The topic of the environment used to be discussed in the political or know section of newspapers and other media. But the time is over, sustainability, the consequences of climate change, CO₂ neutrality, environmentally friendly and social entrepreneurship – all these are now very important in economic reports, including in the Süddeutsche Zeitung. By the way, reader interest is high – and growing.
There is hardly a company that does not attach great importance to sustainability. However, these matters are not easy, because it is precisely here that the public relations departments and public relations managers of small and large companies want to maintain their interpretative sovereignty. The pressure in reporting is there, and sometimes there is an attempt to influence it – and not just on environmental issues. A position paper from the Young Digital Economy Advisory Board, which is supposed to advise the Federal Minister of the Economy, recently showed what mind games are possible. It has been proposed very seriously that “the press should be disciplined to provide factual, correct and complete information”. The idea has since been withdrawn.
“In the meantime, the last company has also recognized that sustainability has become a selling point,” says Vivien Timmler, editor-in-chief of SZ. But beware, greenwashing is too often to be pitied, we just pretend to be green and we continue as before. There are simply business models – and these are mostly those designed for the masses – that are not sustainable on their own, Timmler explains. “Our job is to critically question everything,” says Silvia Liebrich, editor-in-chief of SZ.
“The reports are always about how seriously companies take the issue of sustainability and how honest they are,” says Michael Kläsgen, who reports on the entire retail industry for SZ. You have to look very carefully. No retail or consumer goods company can ignore the issue of sustainability, for example when it comes to packaging, says Kläsgen, responsible for various initiatives such as the pharmacy chain recycling forum dm. , in which many well-known companies participate, or the entry of the Schwarz group (Lidl, Kaufland) reported in the waste and recycling business.

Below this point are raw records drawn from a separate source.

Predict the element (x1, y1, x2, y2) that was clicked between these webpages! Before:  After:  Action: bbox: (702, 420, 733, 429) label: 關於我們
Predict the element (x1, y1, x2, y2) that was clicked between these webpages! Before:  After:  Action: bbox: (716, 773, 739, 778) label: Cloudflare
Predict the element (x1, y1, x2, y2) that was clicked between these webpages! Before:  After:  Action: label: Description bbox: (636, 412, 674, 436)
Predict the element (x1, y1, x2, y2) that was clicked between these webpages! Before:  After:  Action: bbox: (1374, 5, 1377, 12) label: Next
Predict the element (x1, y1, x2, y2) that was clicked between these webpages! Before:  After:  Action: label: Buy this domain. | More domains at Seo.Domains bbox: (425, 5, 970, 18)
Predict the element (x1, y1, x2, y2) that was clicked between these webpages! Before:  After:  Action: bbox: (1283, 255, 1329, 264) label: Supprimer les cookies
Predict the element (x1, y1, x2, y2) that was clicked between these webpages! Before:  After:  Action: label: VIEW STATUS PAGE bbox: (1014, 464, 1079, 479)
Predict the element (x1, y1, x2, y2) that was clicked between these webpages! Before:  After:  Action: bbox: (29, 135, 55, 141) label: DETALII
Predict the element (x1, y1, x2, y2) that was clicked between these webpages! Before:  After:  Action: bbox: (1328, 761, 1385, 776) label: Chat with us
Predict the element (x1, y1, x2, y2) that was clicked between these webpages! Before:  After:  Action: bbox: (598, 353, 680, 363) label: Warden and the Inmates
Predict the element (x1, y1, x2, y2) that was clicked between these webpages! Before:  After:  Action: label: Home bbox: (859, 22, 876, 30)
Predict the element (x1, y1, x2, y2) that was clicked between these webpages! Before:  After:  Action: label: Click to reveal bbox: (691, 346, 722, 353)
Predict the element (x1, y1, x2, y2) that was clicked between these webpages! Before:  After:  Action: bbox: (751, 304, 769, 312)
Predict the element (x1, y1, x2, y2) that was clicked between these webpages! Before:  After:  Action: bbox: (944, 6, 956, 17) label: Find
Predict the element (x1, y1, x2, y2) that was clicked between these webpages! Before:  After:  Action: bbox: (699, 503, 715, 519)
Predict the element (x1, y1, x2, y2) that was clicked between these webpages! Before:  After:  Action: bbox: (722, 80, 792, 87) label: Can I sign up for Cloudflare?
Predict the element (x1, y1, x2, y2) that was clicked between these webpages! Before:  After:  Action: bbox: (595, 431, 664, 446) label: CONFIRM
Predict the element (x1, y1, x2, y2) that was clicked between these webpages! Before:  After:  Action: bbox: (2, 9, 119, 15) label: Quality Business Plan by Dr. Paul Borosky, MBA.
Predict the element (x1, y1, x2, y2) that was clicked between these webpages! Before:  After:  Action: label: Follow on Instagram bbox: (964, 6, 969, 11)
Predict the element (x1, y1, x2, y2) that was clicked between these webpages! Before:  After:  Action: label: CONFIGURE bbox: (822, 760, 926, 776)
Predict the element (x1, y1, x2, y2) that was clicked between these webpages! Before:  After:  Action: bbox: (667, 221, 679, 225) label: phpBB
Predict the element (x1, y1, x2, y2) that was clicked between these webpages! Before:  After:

Penalties, incentives or commitments?
What has to be done? “Lasting change works best where there is social consensus,” Timmler said. Incentive systems would often work better than penalties: “It must be worth it for consumers to behave sustainably. Even voluntary commitments, which are often viewed critically, could sometimes help, says Kläsgen. The volume of plastic bags has declined dramatically since the entire retail industry joined.
But there are still too many forces of persistence, criticizes Liebrich. The economy, as it has hitherto been customary, must be fundamentally challenged. But a lot has changed. Everyone recognized that something had to be done. The pressure is increasing. “We have to change now, otherwise we will be changed,” says Liebrich.